Ropa should be on cloud nine, helping organize the Society of Skeptical Enquirers’ biennial conference and hobnobbing with all the bigwigs of Scottish magic. But when she’s left scrambling to investigate a politically charged theft, she begins to wonder if the world of magic is more trouble than it’s worth.
This is the third book in the Edinburgh Nights series, which follows teenage ghostalker Ropa as she investigates magical crimes in a politically uneasy Scotland. In this book, we seem to shift from the individual mysteries we’ve seen so far into the start of an overarching plot for the series. Ropa wins some but loses plenty, and there’s some pretty big shifts in the status quo.

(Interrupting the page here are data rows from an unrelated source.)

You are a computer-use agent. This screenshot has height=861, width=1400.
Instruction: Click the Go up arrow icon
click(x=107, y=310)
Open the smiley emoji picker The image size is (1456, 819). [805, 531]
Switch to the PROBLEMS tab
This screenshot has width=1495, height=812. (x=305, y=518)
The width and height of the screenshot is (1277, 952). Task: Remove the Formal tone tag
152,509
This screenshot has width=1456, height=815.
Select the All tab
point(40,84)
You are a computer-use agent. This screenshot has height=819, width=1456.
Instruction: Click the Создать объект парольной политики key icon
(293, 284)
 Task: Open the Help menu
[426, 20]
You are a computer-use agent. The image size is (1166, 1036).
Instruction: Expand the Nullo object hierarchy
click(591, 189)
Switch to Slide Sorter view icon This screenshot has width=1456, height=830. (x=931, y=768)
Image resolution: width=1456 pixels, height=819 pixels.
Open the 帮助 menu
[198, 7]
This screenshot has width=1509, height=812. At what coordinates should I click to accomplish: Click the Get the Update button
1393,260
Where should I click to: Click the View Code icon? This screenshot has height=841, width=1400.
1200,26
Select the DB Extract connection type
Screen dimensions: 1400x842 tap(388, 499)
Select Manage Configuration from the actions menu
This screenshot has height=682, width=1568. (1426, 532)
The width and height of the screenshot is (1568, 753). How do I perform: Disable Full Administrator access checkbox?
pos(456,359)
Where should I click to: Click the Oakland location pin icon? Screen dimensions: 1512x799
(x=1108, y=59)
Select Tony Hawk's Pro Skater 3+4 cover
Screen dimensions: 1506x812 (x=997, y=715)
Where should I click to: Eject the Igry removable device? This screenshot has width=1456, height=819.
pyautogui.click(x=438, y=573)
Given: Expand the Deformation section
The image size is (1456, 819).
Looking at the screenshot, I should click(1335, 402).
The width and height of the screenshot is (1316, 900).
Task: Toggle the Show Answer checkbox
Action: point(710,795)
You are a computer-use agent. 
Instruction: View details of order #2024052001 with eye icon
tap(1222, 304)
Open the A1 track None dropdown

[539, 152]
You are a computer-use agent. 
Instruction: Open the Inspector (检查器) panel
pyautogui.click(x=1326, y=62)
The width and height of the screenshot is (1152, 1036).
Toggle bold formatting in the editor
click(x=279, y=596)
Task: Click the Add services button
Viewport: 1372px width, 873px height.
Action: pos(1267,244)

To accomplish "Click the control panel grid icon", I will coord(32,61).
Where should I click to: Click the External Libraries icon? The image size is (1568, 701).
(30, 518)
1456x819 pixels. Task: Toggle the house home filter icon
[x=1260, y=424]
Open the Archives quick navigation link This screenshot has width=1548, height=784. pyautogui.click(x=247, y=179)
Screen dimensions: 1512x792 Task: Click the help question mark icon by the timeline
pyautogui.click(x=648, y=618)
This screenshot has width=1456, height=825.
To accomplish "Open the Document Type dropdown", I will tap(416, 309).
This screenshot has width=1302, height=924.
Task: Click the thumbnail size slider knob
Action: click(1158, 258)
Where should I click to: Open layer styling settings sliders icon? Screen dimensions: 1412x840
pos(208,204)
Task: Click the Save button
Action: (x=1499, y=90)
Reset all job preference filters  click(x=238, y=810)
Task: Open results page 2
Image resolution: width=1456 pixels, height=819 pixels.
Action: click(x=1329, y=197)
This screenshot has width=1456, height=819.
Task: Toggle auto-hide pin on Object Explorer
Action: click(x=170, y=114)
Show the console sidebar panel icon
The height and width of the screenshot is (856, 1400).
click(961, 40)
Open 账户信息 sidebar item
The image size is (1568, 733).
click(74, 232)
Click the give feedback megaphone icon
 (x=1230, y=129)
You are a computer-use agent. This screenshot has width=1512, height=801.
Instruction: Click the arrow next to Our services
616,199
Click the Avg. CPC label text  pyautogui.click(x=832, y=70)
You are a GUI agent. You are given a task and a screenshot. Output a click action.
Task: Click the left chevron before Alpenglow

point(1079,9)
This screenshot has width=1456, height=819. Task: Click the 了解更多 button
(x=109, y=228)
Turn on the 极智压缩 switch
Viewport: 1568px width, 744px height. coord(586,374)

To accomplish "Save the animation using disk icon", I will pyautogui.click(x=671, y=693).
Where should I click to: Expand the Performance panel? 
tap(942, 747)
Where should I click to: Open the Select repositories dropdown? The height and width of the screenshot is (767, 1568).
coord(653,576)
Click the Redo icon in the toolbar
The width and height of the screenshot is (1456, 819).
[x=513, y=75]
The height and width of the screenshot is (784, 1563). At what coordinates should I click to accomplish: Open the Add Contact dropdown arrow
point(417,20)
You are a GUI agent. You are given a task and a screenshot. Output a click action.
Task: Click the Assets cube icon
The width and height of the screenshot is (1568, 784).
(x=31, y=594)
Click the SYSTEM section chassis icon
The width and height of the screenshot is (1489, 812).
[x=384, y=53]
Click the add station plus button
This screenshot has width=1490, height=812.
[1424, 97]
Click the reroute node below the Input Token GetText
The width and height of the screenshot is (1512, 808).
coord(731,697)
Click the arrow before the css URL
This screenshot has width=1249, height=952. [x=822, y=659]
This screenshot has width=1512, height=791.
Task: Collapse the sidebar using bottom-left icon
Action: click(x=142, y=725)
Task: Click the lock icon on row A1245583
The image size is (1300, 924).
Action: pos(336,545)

I continued to enjoy following Ropa and her friends on their adventures; they’re all likable yet distinctly flawed, and their blind spots make them feel real. The world-building, always intriguing, expanded in leaps and bounds here as for the first time we get a clear look at the incredibly fraught situation between Scottish and English magic, as well as how magic and politics interlace. Tension remained high throughout the story, ramped up by all the twists and turns that the author throws at us.
However, there were unfortunately some growing pains as a result of the story expanding its scope. I felt like some characterization fell a little by the wayside – Ropa says and does some things that I would have expected of her in the first book, not the third, and minor characters we met in previous books act startlingly different here. The central mystery of the missing scroll was also given short shrift through chunks of the book as the political situation is elaborated on. I wished there was a little more balance.
Still, the ambiguous ending left me on tetherhooks, and I’m eagerly awaiting the next book in the series.